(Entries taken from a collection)

================================

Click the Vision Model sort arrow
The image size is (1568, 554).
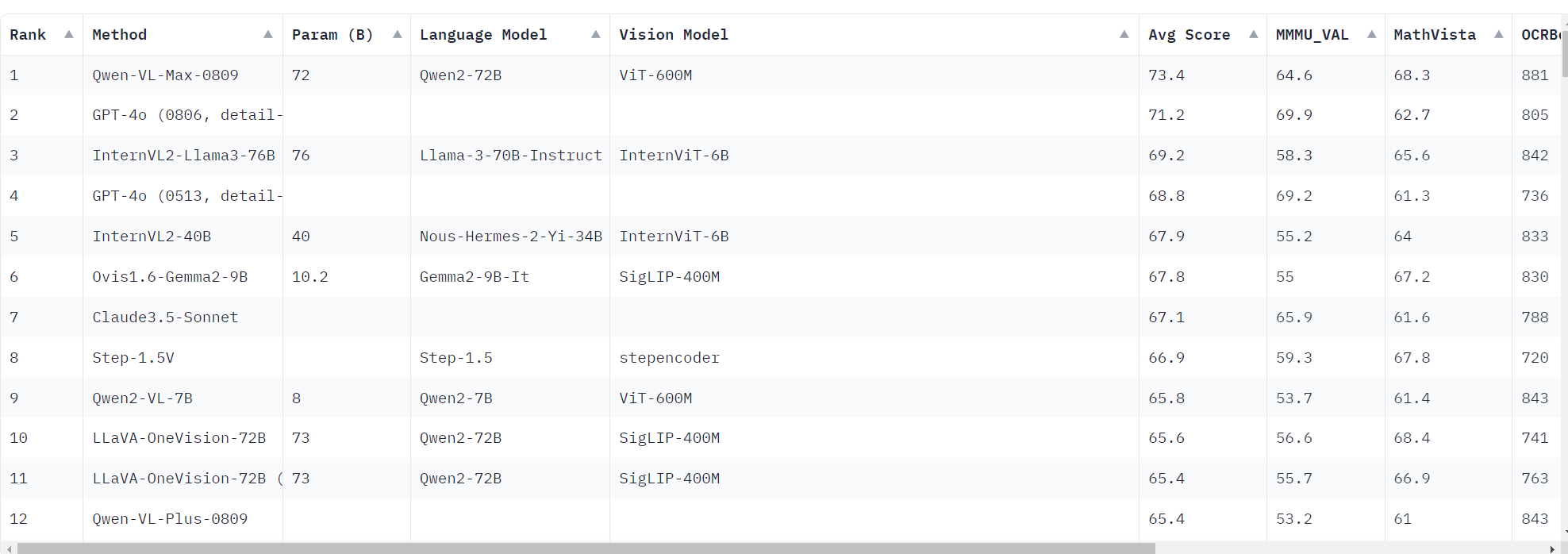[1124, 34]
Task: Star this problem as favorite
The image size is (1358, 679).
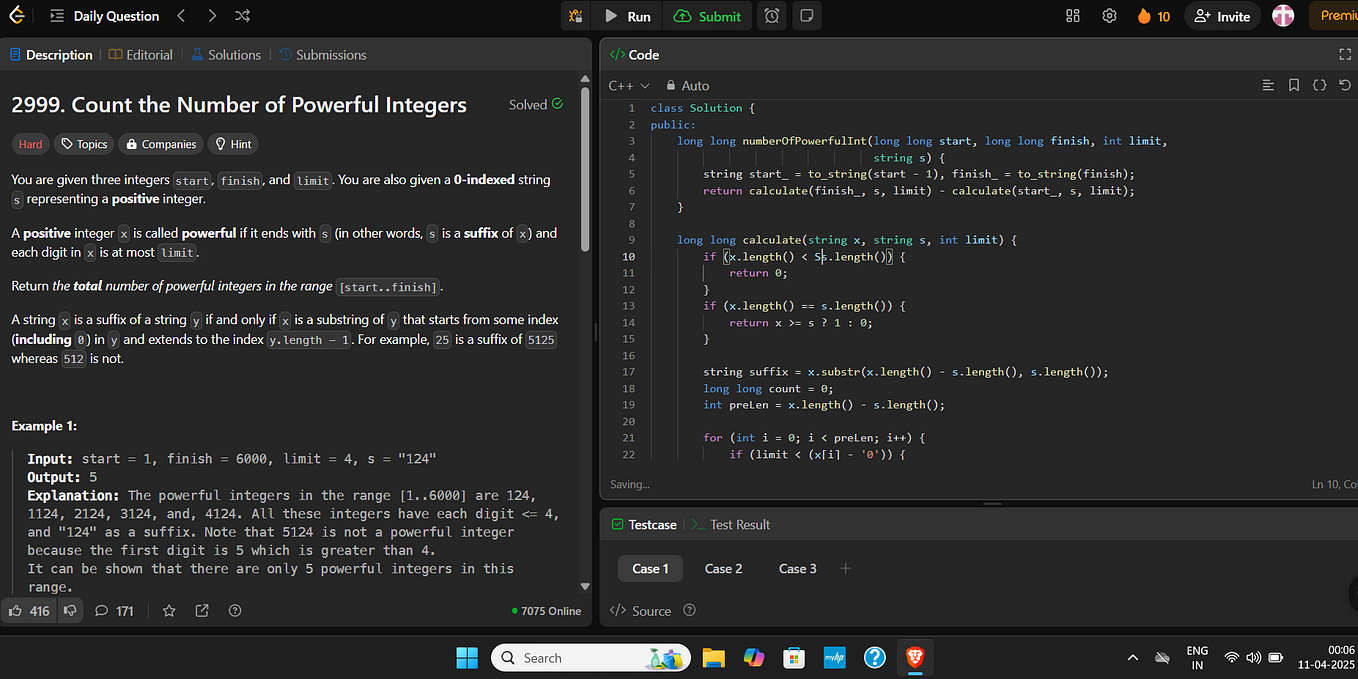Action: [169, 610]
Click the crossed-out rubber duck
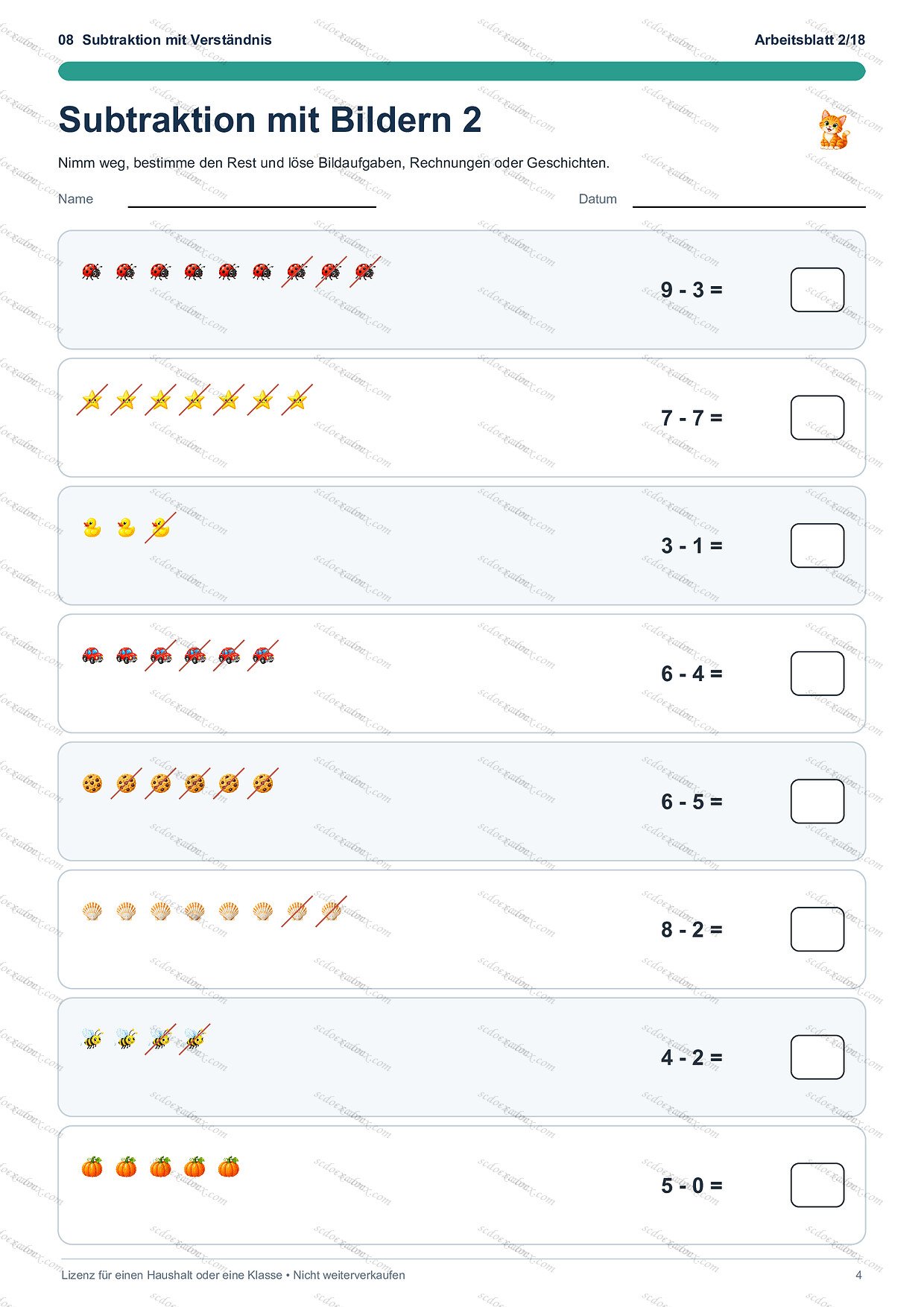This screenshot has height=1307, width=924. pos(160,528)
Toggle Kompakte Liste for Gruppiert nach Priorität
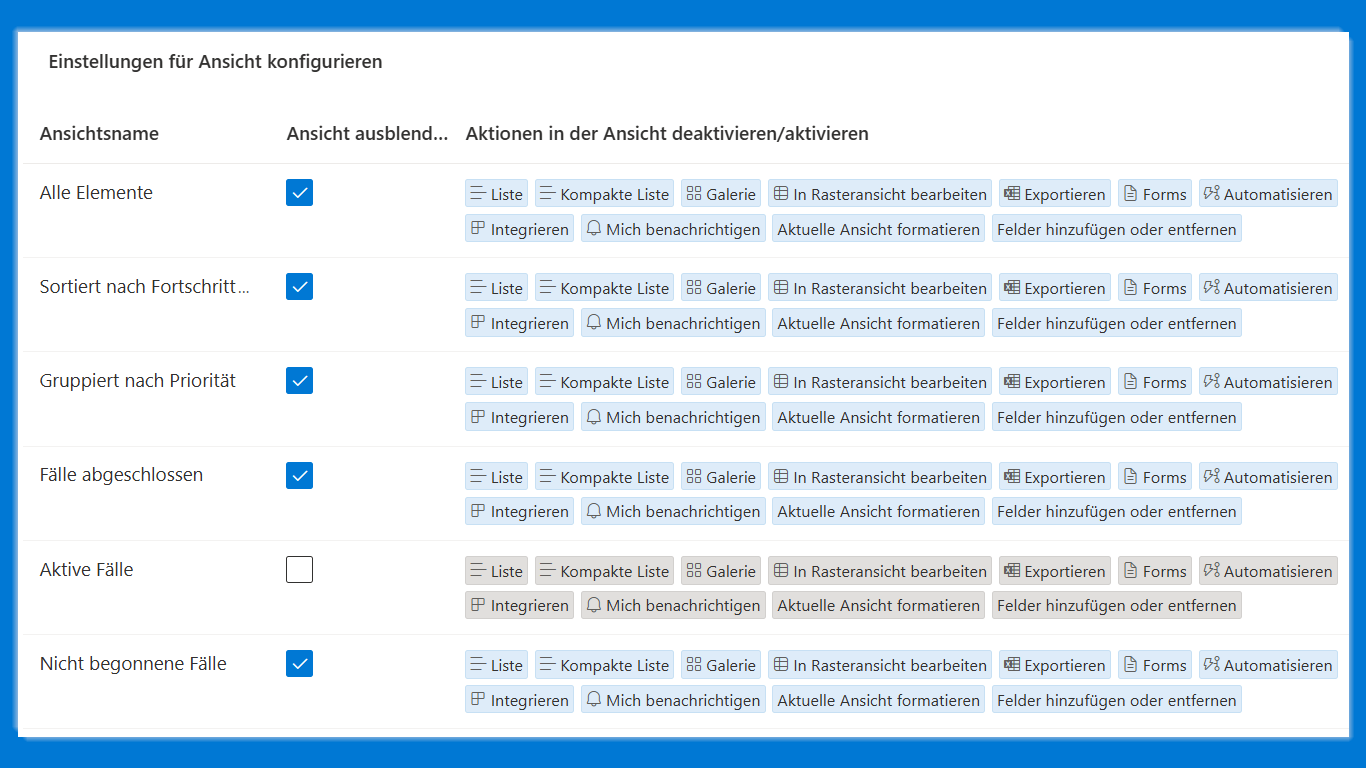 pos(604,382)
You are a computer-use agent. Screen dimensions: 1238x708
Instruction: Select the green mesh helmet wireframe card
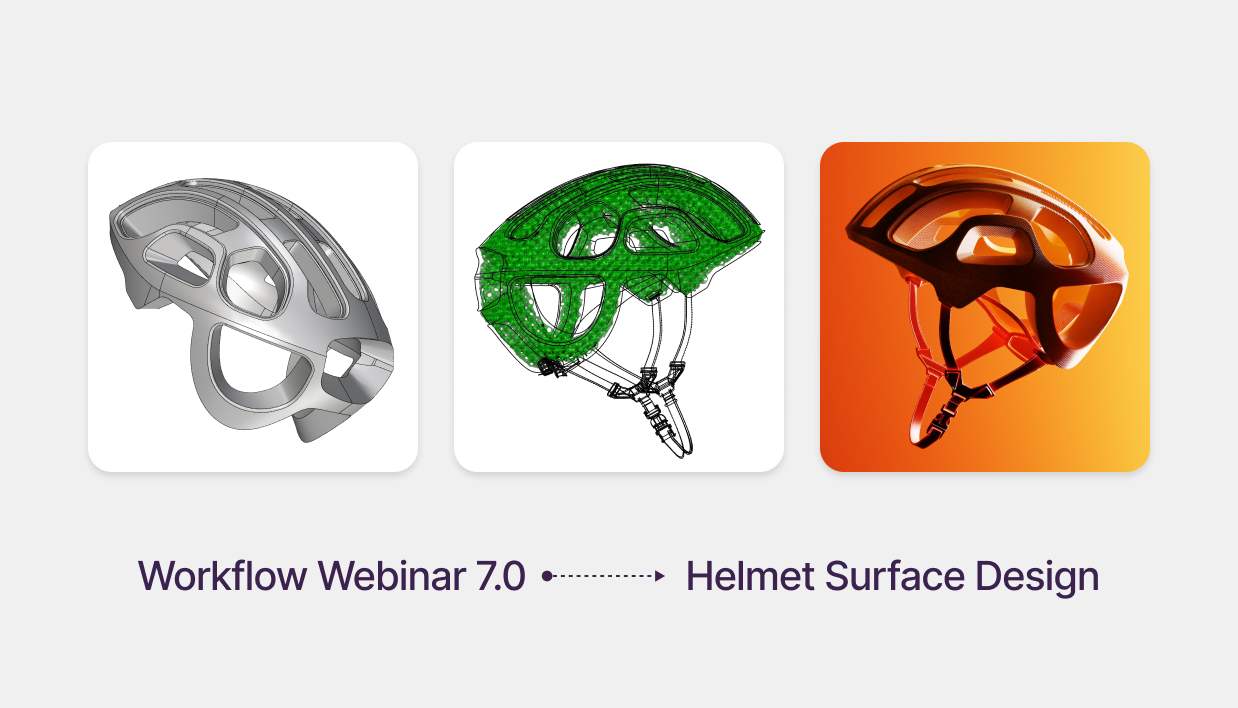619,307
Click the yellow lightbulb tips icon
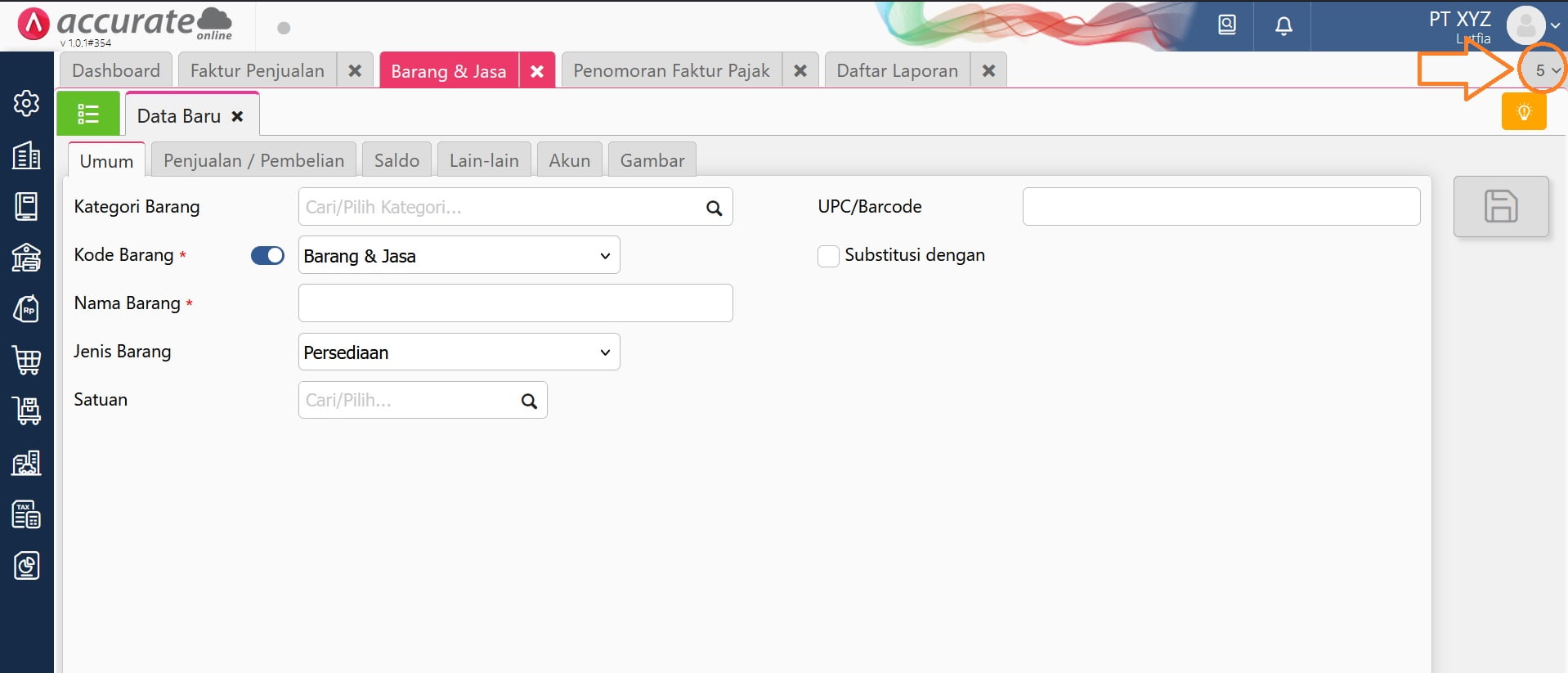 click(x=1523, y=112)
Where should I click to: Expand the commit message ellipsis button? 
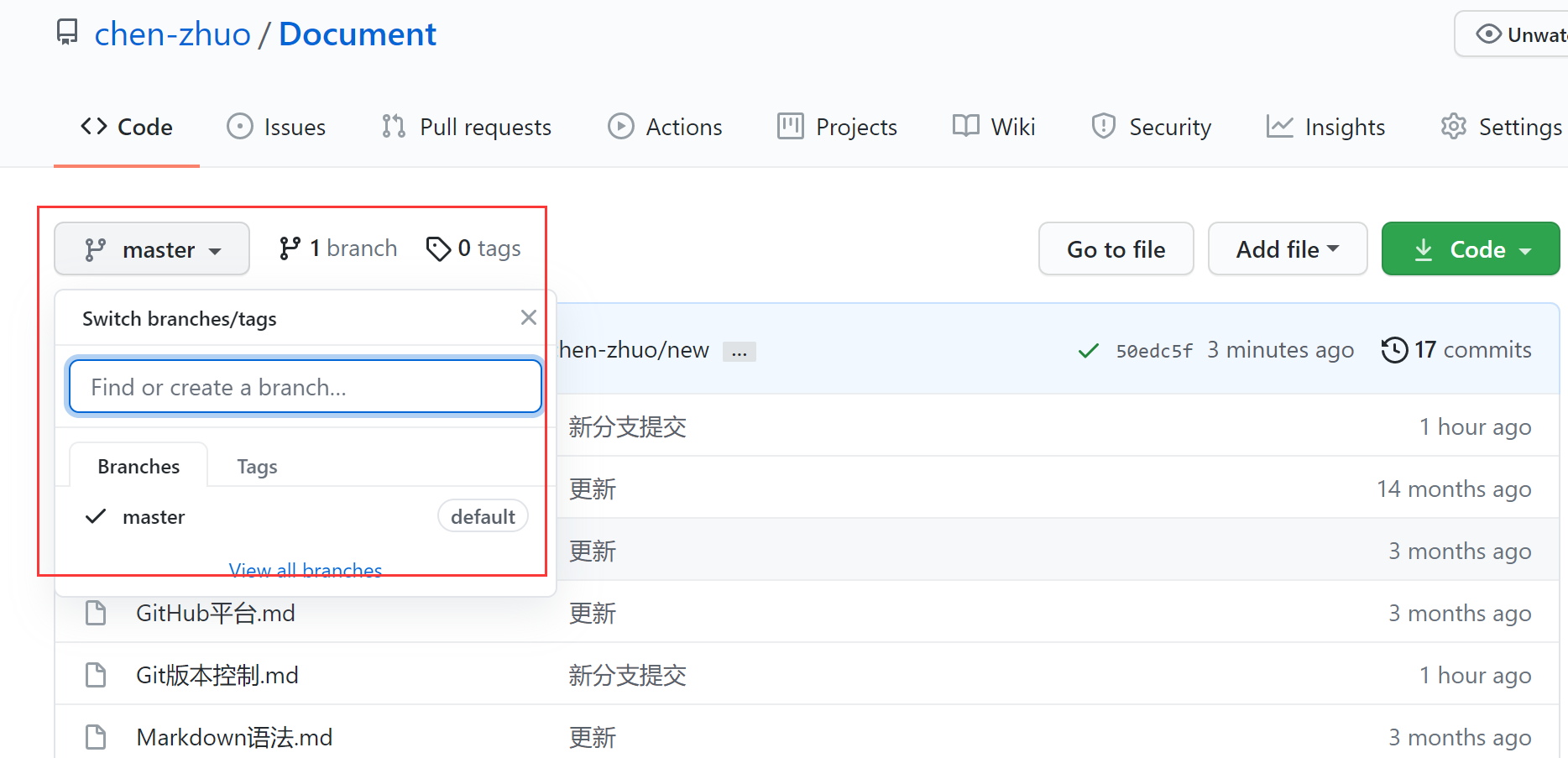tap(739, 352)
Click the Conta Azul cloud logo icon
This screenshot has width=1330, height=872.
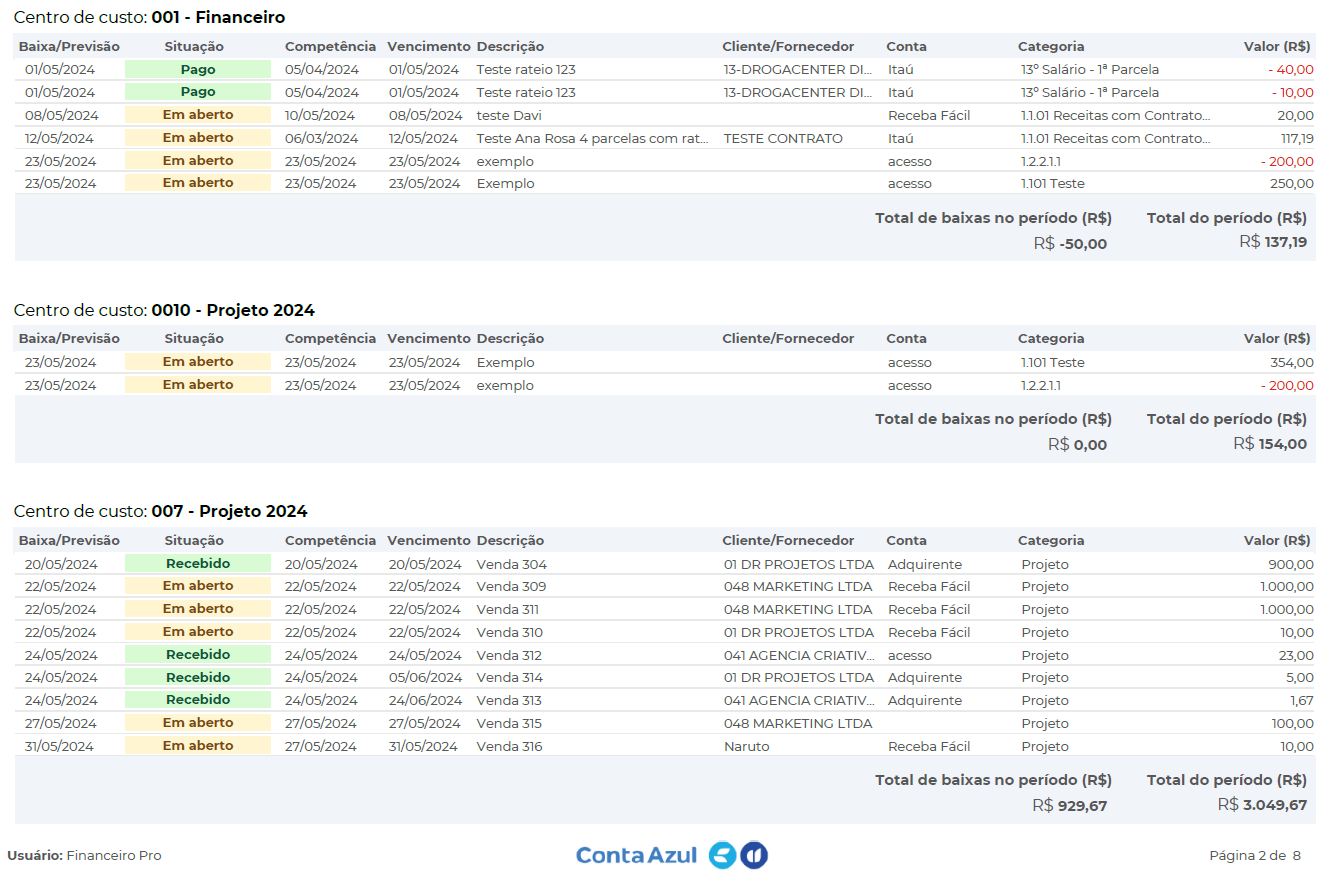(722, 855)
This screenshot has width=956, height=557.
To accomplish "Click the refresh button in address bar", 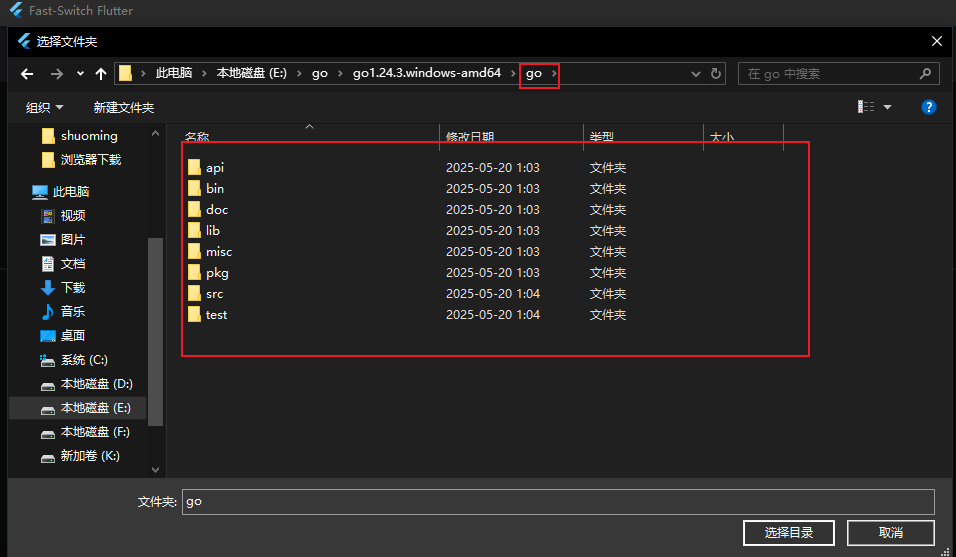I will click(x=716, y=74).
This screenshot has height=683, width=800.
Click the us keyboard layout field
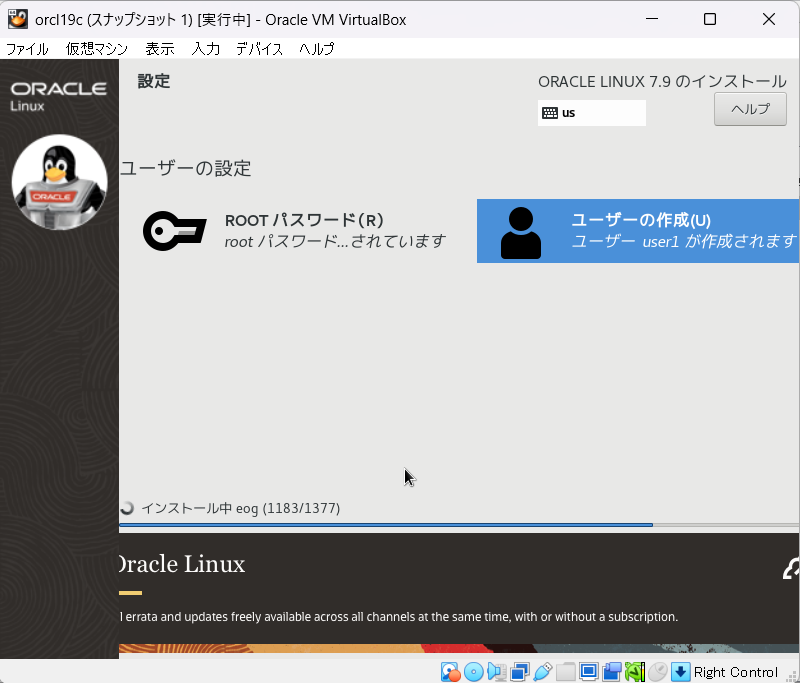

================================

- [Work order]
Going by the data above, give back only the lines from the one containing "Instruction: Select the" through the one containing "This screenshot has width=956, height=557.", exactly as they stand, both ends included and no images.

- [Solution for this exercise]
Instruction: Select the green mesh helmet wireframe card
619,307
Click the yellow lightbulb tips icon
 click(x=1523, y=112)
Where should I click to: Expand the commit message ellipsis button? 
tap(739, 352)
Click the Conta Azul cloud logo icon
This screenshot has width=1330, height=872.
(722, 855)
This screenshot has width=956, height=557.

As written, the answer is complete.